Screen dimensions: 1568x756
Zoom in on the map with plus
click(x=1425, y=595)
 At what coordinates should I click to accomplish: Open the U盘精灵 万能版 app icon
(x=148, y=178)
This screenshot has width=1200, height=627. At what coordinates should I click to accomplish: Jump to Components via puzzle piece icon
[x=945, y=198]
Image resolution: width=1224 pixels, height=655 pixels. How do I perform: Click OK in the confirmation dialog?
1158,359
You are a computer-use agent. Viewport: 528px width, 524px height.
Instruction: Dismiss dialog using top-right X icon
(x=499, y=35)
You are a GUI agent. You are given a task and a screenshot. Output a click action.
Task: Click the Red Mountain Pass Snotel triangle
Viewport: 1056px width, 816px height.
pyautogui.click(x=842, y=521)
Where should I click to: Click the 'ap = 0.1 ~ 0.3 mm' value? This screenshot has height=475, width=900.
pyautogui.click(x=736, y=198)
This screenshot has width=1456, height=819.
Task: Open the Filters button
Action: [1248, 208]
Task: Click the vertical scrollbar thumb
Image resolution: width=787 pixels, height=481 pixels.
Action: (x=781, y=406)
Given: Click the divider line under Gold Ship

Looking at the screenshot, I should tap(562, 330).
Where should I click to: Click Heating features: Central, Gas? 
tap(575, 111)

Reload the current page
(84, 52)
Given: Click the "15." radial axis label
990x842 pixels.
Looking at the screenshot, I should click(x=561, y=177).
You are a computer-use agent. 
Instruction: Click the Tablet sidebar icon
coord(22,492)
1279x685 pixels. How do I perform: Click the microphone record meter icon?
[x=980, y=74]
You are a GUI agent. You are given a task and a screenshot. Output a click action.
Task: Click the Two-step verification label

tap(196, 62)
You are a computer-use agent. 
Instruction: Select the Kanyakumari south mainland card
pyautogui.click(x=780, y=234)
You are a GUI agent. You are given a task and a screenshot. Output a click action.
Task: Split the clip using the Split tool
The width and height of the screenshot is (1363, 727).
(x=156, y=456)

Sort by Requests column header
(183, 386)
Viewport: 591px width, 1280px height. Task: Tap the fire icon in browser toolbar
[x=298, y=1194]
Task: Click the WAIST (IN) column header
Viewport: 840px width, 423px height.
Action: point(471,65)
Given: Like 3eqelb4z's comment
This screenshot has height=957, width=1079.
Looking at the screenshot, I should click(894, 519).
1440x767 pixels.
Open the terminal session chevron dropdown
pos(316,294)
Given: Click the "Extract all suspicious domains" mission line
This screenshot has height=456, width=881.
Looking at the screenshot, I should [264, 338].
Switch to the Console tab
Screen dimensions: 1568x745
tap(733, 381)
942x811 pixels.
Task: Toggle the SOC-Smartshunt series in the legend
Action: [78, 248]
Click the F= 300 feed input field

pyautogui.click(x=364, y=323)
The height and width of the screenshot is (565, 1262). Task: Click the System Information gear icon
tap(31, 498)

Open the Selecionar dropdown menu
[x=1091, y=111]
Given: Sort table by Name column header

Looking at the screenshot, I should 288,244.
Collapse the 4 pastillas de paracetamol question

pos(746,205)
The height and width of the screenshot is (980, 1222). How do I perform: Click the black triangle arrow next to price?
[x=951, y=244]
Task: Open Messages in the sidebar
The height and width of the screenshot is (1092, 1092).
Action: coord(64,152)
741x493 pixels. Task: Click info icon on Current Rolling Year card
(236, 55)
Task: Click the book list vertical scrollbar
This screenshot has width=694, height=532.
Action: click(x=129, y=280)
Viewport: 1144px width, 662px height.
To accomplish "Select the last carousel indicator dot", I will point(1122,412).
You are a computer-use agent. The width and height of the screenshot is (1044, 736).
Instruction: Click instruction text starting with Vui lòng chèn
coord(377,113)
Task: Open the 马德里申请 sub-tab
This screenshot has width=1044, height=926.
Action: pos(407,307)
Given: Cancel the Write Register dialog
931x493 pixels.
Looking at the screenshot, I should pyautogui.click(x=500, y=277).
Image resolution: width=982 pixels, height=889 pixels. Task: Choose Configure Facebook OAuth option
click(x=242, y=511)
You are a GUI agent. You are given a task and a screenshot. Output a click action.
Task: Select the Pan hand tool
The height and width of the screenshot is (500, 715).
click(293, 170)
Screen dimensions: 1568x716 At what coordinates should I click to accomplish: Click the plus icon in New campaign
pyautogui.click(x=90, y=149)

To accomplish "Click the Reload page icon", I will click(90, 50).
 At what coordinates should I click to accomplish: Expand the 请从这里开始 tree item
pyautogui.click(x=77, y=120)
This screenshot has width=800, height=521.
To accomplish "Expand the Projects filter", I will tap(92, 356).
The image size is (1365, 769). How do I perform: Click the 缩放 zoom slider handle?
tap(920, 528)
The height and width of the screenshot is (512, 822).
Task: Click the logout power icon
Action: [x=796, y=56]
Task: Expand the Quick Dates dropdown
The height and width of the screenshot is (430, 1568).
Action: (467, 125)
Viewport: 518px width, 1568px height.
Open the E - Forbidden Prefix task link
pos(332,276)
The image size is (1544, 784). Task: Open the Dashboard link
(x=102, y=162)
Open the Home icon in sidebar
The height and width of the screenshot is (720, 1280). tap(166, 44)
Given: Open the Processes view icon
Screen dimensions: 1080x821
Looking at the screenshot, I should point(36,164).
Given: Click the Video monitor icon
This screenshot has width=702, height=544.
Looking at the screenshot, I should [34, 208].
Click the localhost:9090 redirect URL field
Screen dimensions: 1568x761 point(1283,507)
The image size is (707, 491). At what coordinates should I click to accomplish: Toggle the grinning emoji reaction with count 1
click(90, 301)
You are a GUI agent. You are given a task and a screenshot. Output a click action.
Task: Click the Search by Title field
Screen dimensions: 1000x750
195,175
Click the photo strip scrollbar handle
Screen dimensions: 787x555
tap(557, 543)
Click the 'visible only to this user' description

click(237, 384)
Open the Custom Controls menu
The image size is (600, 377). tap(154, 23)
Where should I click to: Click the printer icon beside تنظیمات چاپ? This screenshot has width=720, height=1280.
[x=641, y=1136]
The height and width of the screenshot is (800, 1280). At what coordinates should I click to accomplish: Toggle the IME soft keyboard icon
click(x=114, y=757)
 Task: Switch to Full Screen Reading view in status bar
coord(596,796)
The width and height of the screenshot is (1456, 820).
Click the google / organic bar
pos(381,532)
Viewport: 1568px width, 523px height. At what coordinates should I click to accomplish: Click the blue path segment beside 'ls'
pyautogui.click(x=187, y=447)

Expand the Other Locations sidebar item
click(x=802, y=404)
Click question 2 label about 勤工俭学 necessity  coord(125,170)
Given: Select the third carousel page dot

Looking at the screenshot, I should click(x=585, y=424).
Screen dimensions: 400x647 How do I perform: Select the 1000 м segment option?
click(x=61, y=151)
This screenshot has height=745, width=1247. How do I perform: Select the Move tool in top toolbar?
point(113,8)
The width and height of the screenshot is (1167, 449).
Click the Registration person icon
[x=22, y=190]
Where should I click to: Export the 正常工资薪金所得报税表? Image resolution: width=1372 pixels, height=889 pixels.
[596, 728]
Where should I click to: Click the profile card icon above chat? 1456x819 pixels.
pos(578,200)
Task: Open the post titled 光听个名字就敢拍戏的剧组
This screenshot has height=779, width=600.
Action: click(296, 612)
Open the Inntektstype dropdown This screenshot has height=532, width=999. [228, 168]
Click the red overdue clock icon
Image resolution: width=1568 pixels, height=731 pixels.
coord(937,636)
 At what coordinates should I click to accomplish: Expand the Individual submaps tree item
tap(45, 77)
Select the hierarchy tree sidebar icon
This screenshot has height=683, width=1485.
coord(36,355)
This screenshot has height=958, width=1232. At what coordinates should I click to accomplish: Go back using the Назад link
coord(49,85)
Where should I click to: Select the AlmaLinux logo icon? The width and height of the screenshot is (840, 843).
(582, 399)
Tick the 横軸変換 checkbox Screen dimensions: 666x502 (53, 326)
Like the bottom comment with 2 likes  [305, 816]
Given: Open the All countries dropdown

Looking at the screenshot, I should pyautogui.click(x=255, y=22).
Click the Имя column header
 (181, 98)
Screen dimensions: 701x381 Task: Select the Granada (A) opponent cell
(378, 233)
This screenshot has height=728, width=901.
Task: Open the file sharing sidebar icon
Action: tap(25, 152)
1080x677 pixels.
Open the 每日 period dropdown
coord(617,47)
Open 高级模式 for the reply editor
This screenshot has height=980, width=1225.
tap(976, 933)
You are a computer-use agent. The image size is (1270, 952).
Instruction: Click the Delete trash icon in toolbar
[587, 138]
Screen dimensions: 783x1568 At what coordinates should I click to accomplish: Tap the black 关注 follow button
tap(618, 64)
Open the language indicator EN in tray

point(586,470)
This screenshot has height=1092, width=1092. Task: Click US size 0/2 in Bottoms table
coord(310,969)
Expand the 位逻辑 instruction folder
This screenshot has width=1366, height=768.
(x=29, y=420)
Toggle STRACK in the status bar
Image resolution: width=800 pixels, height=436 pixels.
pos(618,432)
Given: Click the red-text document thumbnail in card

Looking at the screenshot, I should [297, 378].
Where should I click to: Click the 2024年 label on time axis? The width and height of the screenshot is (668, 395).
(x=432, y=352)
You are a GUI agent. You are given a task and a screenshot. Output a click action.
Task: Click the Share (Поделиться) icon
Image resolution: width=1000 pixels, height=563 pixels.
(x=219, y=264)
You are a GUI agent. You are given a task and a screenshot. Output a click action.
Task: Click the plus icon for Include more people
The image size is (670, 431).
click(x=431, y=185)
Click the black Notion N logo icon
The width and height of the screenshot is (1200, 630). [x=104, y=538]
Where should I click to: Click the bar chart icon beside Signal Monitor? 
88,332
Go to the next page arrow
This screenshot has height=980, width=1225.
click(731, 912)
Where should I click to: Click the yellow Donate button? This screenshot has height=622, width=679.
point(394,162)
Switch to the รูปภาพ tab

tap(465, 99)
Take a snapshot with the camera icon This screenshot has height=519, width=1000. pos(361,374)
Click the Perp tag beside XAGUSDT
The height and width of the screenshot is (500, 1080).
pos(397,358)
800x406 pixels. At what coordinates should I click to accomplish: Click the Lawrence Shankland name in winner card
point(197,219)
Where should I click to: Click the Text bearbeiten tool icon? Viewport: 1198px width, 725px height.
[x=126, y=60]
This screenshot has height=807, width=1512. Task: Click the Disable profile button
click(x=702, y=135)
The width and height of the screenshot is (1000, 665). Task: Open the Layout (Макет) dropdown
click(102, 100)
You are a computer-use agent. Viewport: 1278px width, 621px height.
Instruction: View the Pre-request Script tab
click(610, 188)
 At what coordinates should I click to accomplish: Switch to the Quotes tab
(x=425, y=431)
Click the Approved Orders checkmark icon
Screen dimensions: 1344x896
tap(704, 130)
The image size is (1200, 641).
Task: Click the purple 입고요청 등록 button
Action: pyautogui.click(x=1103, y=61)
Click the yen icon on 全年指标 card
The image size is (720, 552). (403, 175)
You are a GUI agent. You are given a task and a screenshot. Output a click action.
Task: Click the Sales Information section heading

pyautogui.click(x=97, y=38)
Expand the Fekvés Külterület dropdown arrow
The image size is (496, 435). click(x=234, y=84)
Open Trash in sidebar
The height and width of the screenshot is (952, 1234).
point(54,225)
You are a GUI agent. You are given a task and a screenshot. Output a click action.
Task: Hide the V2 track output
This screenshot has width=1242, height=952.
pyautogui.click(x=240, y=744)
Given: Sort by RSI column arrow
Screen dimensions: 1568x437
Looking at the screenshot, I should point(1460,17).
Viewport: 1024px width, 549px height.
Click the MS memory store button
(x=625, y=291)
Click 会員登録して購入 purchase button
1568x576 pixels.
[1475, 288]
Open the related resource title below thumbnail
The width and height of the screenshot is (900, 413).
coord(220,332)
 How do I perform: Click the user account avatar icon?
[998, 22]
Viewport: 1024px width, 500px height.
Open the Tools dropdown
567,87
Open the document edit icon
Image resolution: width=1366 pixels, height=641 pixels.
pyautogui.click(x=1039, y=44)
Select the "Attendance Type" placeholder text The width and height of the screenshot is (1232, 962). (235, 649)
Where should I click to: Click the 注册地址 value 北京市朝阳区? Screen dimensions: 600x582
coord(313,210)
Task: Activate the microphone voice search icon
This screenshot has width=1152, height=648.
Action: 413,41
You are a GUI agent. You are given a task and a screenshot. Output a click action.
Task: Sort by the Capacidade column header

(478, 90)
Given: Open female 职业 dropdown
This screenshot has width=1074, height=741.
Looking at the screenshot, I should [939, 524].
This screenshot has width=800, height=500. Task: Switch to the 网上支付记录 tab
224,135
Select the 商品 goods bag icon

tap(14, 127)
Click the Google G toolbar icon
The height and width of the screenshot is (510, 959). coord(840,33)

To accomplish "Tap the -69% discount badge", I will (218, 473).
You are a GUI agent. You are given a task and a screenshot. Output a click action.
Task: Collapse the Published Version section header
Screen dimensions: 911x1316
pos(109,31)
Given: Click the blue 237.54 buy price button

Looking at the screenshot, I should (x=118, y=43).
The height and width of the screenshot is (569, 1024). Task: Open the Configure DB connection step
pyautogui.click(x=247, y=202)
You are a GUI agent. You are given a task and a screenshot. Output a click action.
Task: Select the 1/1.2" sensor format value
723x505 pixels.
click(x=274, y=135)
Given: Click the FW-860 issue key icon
□ □ □ □ □
* **Work item**: Count the lines in the records above that contain the word "vertical", and give only that number.

* **Written answer**: 2